Nozizwe Madlala-Routledge said she had been fired for going on an unauthorised trip to a Spanish Aids conference and for criticising hospital conditions.
She said it was her duty to respond quickly to reports that babies were dying in a maternity hospital.
Her sacking has been condemned by Aids activists and the opposition as a setback in the fight against HIV.
Some 5.5m South Africans are HIV-positive - more than in any other country.
In her first comments since her sacking, Ms Madlala-Routledge also said it was a known fact that there had been differences of opinion between her and Health Minister Manto Tshabalala-Msimang.
I acted in good faith in the belief that our president had approved the trip
The minister is known as Dr Beetroot after telling people with HIV to eat beetroot and garlic, while expressing doubts about the efficacy of anti-retroviral drugs.
Ms Madlala-Routledge said that she had criticised the minister's stance two years ago.
"She [Dr Tshabalala-Msimang] has said to me: 'I will fix you' and maybe she has fixed me," she told a news conference.
This has been denied by Dr Tshabalala-Msimang's office.

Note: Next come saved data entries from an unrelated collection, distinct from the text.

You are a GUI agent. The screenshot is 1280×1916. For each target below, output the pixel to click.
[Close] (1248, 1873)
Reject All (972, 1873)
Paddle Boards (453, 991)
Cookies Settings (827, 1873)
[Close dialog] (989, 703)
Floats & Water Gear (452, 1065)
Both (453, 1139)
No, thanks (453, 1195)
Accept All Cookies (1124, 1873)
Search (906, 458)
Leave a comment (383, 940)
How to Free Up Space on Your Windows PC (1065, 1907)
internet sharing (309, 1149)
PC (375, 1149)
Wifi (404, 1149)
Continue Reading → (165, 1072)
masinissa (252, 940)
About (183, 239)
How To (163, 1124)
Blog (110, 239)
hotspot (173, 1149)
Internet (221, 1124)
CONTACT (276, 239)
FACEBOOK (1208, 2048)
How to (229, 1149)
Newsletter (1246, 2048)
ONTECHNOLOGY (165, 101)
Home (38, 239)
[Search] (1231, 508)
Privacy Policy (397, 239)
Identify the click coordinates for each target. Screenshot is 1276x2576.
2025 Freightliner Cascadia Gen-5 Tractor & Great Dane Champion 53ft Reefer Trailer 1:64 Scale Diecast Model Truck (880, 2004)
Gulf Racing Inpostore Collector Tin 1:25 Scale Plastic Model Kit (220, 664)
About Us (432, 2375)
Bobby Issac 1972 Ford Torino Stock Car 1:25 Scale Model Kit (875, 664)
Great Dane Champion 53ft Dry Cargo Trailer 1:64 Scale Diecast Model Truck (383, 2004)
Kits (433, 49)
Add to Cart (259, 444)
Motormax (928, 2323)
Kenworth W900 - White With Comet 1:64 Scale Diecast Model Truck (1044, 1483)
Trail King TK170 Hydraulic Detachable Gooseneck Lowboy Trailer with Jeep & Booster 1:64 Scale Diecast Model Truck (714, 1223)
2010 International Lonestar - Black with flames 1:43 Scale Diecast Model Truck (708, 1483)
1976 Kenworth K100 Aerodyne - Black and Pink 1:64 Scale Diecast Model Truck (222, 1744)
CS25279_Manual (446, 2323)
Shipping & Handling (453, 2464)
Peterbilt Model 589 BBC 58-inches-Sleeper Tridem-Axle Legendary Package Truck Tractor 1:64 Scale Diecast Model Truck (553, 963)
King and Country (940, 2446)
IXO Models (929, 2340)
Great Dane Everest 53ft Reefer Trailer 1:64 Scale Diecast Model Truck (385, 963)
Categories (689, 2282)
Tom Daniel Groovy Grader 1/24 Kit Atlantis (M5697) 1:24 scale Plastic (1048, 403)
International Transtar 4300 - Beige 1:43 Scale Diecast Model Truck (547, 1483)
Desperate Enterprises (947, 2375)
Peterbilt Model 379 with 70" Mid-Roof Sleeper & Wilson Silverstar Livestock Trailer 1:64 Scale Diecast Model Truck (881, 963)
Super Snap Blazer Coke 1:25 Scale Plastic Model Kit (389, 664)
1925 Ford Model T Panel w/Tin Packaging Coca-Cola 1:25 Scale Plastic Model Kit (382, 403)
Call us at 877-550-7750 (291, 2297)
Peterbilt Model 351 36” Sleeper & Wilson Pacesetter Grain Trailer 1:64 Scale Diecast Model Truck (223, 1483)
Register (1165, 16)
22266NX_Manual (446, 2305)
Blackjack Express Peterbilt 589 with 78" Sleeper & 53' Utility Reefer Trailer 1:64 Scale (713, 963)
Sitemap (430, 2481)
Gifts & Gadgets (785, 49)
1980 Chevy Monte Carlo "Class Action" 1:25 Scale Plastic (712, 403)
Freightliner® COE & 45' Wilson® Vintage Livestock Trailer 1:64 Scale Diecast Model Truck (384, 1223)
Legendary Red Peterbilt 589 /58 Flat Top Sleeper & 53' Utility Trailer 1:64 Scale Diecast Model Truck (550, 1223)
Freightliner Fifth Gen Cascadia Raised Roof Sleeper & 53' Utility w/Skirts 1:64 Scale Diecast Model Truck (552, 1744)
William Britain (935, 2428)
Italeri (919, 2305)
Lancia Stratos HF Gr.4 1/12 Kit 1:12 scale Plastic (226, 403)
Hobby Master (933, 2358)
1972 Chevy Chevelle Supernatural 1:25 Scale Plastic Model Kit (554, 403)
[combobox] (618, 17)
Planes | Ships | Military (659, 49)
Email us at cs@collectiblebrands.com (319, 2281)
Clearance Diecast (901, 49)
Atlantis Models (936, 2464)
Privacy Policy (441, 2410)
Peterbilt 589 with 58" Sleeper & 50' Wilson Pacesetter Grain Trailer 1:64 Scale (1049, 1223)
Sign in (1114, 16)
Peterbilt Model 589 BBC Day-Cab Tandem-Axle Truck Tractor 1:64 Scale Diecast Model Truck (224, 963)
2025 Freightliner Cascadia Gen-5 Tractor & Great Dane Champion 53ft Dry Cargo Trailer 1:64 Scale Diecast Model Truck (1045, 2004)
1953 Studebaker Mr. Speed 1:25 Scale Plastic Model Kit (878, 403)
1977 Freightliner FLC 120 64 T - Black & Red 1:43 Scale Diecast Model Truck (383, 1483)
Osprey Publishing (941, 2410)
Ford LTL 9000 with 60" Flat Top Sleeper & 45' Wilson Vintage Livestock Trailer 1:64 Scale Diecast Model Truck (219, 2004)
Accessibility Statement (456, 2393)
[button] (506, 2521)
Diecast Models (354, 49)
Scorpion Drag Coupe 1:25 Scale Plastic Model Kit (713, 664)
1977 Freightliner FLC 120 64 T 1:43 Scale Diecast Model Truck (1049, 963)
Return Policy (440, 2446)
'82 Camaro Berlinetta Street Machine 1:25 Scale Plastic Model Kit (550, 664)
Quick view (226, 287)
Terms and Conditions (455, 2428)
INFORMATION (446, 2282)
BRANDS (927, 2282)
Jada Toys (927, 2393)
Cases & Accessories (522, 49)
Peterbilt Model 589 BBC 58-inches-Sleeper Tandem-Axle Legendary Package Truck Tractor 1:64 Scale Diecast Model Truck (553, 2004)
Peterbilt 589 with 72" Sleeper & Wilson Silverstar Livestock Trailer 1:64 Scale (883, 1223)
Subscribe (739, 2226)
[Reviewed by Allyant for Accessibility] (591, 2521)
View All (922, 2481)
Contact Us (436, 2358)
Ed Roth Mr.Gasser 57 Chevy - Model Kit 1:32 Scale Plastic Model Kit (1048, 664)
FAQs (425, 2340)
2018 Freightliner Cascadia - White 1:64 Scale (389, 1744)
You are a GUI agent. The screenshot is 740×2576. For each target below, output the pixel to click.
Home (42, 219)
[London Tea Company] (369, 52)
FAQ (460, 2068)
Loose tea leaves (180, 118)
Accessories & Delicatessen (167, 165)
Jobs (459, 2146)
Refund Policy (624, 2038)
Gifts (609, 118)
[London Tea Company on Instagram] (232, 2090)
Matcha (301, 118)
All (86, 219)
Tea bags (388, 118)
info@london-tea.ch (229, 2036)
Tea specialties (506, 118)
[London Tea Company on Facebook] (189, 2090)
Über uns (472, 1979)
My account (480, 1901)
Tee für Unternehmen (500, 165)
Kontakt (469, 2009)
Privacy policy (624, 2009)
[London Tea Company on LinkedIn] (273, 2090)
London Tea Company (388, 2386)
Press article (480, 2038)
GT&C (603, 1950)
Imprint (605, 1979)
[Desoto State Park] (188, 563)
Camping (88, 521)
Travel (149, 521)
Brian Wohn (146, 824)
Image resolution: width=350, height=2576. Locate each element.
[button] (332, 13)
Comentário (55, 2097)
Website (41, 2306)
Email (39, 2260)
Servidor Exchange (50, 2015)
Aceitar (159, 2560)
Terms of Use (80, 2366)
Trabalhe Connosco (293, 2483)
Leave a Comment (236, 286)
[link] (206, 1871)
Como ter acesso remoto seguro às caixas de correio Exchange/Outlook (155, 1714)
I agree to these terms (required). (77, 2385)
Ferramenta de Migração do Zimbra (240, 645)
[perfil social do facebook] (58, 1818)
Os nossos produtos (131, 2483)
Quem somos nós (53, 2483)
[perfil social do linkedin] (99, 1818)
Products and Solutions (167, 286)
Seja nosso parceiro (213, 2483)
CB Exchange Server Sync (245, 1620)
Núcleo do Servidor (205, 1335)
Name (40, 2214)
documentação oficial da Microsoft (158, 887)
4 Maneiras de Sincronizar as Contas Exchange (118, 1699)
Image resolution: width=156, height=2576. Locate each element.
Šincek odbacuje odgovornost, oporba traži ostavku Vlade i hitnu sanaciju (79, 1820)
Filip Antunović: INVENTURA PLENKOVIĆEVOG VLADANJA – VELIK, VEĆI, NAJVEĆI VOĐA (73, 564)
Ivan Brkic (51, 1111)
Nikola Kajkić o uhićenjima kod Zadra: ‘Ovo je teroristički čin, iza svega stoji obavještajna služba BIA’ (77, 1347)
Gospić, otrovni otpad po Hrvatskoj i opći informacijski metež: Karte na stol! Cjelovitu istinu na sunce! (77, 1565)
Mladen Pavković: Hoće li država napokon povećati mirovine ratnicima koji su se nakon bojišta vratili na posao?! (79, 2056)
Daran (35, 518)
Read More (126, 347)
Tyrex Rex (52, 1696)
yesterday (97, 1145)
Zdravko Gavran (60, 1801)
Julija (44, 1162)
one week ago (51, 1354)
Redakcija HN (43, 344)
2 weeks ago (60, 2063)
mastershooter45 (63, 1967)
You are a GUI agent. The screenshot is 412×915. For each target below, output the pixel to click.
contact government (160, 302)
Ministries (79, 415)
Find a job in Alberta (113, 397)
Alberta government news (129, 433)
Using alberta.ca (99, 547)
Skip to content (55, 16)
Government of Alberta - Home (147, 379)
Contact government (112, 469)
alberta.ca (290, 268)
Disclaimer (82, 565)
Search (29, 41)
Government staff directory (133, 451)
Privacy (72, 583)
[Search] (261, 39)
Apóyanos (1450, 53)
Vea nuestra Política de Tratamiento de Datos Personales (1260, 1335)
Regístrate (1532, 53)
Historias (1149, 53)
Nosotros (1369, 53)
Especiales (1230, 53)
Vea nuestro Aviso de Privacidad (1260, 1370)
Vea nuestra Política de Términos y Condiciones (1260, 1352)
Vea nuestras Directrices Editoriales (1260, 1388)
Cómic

"No such statement was ever made," the department of health said.
BBC Southern Africa correspondent Peter Biles says Dr Tshabalala-Msimang is a close ally of the president.
Ms Madlala-Routledge denied local media reports that she had defied President Thabo Mbeki by going to Madrid with her son and a consultant, at a cost of 160,000 rand ($22,000).
"I acted in good faith in the belief that our president had approved the trip."
She said that in spite of her dismissal, she hoped to remain part of the campaign against HIV/Aids.
No official reason has been given for her sacking.